PythiaCHEM : a user-friendly machine learning toolkit for chemistry

Fernanda Duarte,Zonghua Bo,Stamatia Zavitsanou,Emanuele Casali,Matthew Langton
DOI: https://doi.org/10.26434/chemrxiv-2024-fqdtn
2024-01-12
Abstract:Machine learning (ML) is currently transforming the field of chemistry by offering unparalleled efficiency in addressing complex challenges. Despite the progress made, a notable gap persists in the availability of user-friendly tools tailored to chemical problems involving small and sparse datasets. Here, we introduce PythiaCHEM, an ML toolkit designed to develop data-driven predictive ML models. It enables the use of various descriptors and ML frameworks for regression and classification tasks in an automated, flexible, and accessible manner through Jupyter Notebooks, making it easy to customize for specific tasks. We showcase the capabilities and versatility of PythiaCHEM in two distinct chemistry tasks: first, the evaluation of the transmembrane chloride anion transport activity of synthetic anion transporters, and second, the prediction of enantioselectivity in the Strecker synthesis of a-amino acids. Our results highlight the utility of PythiaCHEM as a powerful and user-friendly framework for developing predictive ML models applicable in different domains of chemistry.
Chemistry
What problem does this paper attempt to address?

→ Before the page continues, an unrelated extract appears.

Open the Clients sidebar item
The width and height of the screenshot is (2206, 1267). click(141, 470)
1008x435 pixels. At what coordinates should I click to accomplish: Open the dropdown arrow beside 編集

This paper introduces a machine learning toolkit called PythiaCHEM, aimed at addressing the problem of user-friendly prediction model development for small and sparse datasets in the field of chemistry. Currently, although machine learning has played an important role in chemistry, the tools for such datasets are still limited. PythiaCHEM provides an automated, flexible, and user-friendly interface through Jupyter Notebook, allowing users to customize it for specific tasks in regression and classification. The toolkit employs various descriptors and machine learning frameworks, demonstrating its capabilities in two specific chemical tasks: evaluating the transmembrane chloride ion transport activity of synthetic ion carriers and predicting the stereoselectivity of amino acids in Stille reactions. These applications demonstrate that PythiaCHEM is a powerful and user-friendly framework that can develop prediction models in different chemical domains. PythiaCHEM includes six modules integrated with Python, utilizing open-source libraries such as RDKit and scikit-learn, and provides various machine learning algorithms such as LASSO, logistic regression, and support vector machines. Users can choose suitable algorithms based on factors such as dataset size, feature complexity, and model interpretability. Additionally, the toolkit offers functionalities for data preprocessing, feature generation, and selection to adapt to various chemical problems. With this toolkit, researchers can efficiently build data-driven prediction models, particularly in cases where data is limited, reducing reliance on large-scale datasets and improving prediction efficiency and accuracy.